*Task item*: Would you repeat every line of the material exactly?
Recorded information: Begin
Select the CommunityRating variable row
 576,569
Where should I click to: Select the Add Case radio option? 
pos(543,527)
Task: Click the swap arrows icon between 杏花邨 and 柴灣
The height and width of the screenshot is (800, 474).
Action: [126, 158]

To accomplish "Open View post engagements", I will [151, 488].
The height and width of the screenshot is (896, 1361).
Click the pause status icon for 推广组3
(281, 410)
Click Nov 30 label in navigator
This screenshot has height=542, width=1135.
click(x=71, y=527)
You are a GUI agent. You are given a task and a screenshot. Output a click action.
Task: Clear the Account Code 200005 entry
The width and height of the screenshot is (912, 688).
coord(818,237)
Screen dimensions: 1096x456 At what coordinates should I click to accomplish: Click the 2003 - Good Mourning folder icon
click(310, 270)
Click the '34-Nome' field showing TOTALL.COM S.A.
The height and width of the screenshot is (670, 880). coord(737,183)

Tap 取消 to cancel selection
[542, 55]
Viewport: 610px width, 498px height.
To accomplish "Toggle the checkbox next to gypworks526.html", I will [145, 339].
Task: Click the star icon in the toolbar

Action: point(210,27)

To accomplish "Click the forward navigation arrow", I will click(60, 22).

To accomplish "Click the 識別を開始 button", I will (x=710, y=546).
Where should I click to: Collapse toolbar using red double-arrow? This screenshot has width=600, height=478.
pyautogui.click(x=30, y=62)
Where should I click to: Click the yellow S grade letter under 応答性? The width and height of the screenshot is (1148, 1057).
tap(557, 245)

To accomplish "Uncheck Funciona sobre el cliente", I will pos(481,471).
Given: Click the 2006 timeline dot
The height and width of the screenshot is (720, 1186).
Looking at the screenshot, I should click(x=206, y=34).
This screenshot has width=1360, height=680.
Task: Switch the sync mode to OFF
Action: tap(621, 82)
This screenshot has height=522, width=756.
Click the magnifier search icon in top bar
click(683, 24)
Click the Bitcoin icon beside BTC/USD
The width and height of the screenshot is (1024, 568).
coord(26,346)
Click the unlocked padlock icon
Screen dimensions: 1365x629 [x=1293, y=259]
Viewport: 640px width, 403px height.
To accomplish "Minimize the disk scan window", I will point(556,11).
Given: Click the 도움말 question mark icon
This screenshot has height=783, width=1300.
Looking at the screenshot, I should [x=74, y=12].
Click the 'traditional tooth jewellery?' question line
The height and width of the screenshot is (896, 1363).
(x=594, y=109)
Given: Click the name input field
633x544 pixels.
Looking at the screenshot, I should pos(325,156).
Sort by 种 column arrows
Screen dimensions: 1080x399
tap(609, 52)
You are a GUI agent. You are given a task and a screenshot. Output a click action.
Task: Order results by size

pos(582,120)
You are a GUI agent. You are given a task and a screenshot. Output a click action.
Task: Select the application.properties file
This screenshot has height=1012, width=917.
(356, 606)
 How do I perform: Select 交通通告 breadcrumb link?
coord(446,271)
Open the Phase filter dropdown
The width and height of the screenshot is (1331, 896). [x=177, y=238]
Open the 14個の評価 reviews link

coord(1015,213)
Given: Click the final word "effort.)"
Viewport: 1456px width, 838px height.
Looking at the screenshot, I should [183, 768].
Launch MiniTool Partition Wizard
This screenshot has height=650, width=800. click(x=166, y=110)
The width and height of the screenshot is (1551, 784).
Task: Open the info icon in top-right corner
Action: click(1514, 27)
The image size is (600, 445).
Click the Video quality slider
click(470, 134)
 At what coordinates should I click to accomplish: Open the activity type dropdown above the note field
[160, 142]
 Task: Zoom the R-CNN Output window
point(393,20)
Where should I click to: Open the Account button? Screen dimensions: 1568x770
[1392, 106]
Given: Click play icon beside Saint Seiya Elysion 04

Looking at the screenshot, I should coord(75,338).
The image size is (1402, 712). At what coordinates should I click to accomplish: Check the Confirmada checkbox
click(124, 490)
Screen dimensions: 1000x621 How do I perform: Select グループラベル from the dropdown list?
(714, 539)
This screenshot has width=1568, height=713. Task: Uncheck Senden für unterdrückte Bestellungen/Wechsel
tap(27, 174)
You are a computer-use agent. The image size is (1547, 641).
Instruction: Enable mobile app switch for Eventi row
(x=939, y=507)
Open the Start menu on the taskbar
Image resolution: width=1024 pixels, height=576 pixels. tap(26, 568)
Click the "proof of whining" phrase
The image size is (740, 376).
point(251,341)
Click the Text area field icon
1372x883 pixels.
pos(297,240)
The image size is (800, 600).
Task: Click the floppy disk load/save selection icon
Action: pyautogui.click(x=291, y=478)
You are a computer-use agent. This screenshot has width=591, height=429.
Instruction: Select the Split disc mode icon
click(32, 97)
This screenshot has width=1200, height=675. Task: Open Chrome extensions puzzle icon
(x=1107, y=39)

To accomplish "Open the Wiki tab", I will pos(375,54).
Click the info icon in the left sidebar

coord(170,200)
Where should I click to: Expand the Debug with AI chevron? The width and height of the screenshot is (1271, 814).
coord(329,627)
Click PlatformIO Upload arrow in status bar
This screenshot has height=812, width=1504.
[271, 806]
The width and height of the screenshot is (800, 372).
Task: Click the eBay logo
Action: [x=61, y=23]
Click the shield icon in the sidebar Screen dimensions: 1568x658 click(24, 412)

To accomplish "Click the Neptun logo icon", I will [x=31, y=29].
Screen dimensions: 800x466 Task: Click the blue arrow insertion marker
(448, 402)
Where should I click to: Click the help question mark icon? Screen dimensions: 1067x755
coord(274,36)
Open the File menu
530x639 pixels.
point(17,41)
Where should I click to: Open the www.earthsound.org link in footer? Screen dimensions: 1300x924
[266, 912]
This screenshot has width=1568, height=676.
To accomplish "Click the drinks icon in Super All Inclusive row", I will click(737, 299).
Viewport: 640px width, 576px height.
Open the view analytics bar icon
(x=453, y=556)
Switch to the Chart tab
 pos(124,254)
Recorded information: End
*Solved problem*:
Select the CommunityRating variable row
 576,569
Where should I click to: Select the Add Case radio option? 
pos(543,527)
Task: Click the swap arrows icon between 杏花邨 and 柴灣
The height and width of the screenshot is (800, 474).
Action: [126, 158]

To accomplish "Open View post engagements", I will [151, 488].
The height and width of the screenshot is (896, 1361).
Click the pause status icon for 推广组3
(281, 410)
Click Nov 30 label in navigator
This screenshot has height=542, width=1135.
click(x=71, y=527)
You are a GUI agent. You are given a task and a screenshot. Output a click action.
Task: Clear the Account Code 200005 entry
The width and height of the screenshot is (912, 688).
coord(818,237)
Screen dimensions: 1096x456 At what coordinates should I click to accomplish: Click the 2003 - Good Mourning folder icon
click(310, 270)
Click the '34-Nome' field showing TOTALL.COM S.A.
The height and width of the screenshot is (670, 880). coord(737,183)

Tap 取消 to cancel selection
[542, 55]
Viewport: 610px width, 498px height.
To accomplish "Toggle the checkbox next to gypworks526.html", I will [145, 339].
Task: Click the star icon in the toolbar

Action: point(210,27)

To accomplish "Click the forward navigation arrow", I will click(60, 22).

To accomplish "Click the 識別を開始 button", I will (x=710, y=546).
Where should I click to: Collapse toolbar using red double-arrow? This screenshot has width=600, height=478.
pyautogui.click(x=30, y=62)
Where should I click to: Click the yellow S grade letter under 応答性? The width and height of the screenshot is (1148, 1057).
tap(557, 245)

To accomplish "Uncheck Funciona sobre el cliente", I will pos(481,471).
Given: Click the 2006 timeline dot
The height and width of the screenshot is (720, 1186).
Looking at the screenshot, I should click(x=206, y=34).
This screenshot has width=1360, height=680.
Task: Switch the sync mode to OFF
Action: tap(621, 82)
This screenshot has height=522, width=756.
Click the magnifier search icon in top bar
click(683, 24)
Click the Bitcoin icon beside BTC/USD
The width and height of the screenshot is (1024, 568).
coord(26,346)
Click the unlocked padlock icon
Screen dimensions: 1365x629 [x=1293, y=259]
Viewport: 640px width, 403px height.
To accomplish "Minimize the disk scan window", I will point(556,11).
Given: Click the 도움말 question mark icon
This screenshot has height=783, width=1300.
Looking at the screenshot, I should [x=74, y=12].
Click the 'traditional tooth jewellery?' question line
The height and width of the screenshot is (896, 1363).
(x=594, y=109)
Given: Click the name input field
633x544 pixels.
Looking at the screenshot, I should pos(325,156).
Sort by 种 column arrows
Screen dimensions: 1080x399
tap(609, 52)
You are a GUI agent. You are given a task and a screenshot. Output a click action.
Task: Order results by size

pos(582,120)
You are a GUI agent. You are given a task and a screenshot. Output a click action.
Task: Select the application.properties file
This screenshot has height=1012, width=917.
(356, 606)
 How do I perform: Select 交通通告 breadcrumb link?
coord(446,271)
Open the Phase filter dropdown
The width and height of the screenshot is (1331, 896). [x=177, y=238]
Open the 14個の評価 reviews link

coord(1015,213)
Given: Click the final word "effort.)"
Viewport: 1456px width, 838px height.
Looking at the screenshot, I should [183, 768].
Launch MiniTool Partition Wizard
This screenshot has height=650, width=800. click(x=166, y=110)
The width and height of the screenshot is (1551, 784).
Task: Open the info icon in top-right corner
Action: click(1514, 27)
The image size is (600, 445).
Click the Video quality slider
click(470, 134)
 At what coordinates should I click to accomplish: Open the activity type dropdown above the note field
[160, 142]
 Task: Zoom the R-CNN Output window
point(393,20)
Where should I click to: Open the Account button? Screen dimensions: 1568x770
[1392, 106]
Given: Click play icon beside Saint Seiya Elysion 04

Looking at the screenshot, I should coord(75,338).
The image size is (1402, 712). At what coordinates should I click to accomplish: Check the Confirmada checkbox
click(124, 490)
Screen dimensions: 1000x621 How do I perform: Select グループラベル from the dropdown list?
(714, 539)
This screenshot has width=1568, height=713. Task: Uncheck Senden für unterdrückte Bestellungen/Wechsel
tap(27, 174)
You are a computer-use agent. The image size is (1547, 641).
Instruction: Enable mobile app switch for Eventi row
(x=939, y=507)
Open the Start menu on the taskbar
Image resolution: width=1024 pixels, height=576 pixels. tap(26, 568)
Click the "proof of whining" phrase
The image size is (740, 376).
point(251,341)
Click the Text area field icon
1372x883 pixels.
pos(297,240)
The image size is (800, 600).
Task: Click the floppy disk load/save selection icon
Action: pyautogui.click(x=291, y=478)
You are a computer-use agent. This screenshot has width=591, height=429.
Instruction: Select the Split disc mode icon
click(32, 97)
This screenshot has width=1200, height=675. Task: Open Chrome extensions puzzle icon
(x=1107, y=39)

To accomplish "Open the Wiki tab", I will pos(375,54).
Click the info icon in the left sidebar

coord(170,200)
Where should I click to: Expand the Debug with AI chevron? The width and height of the screenshot is (1271, 814).
coord(329,627)
Click PlatformIO Upload arrow in status bar
This screenshot has height=812, width=1504.
[271, 806]
The width and height of the screenshot is (800, 372).
Task: Click the eBay logo
Action: [x=61, y=23]
Click the shield icon in the sidebar Screen dimensions: 1568x658 click(24, 412)

To accomplish "Click the Neptun logo icon", I will [x=31, y=29].
Screen dimensions: 800x466 Task: Click the blue arrow insertion marker
(448, 402)
Where should I click to: Click the help question mark icon? Screen dimensions: 1067x755
coord(274,36)
Open the File menu
530x639 pixels.
point(17,41)
Where should I click to: Open the www.earthsound.org link in footer? Screen dimensions: 1300x924
[266, 912]
This screenshot has width=1568, height=676.
To accomplish "Click the drinks icon in Super All Inclusive row", I will click(737, 299).
Viewport: 640px width, 576px height.
Open the view analytics bar icon
(x=453, y=556)
Switch to the Chart tab
 pos(124,254)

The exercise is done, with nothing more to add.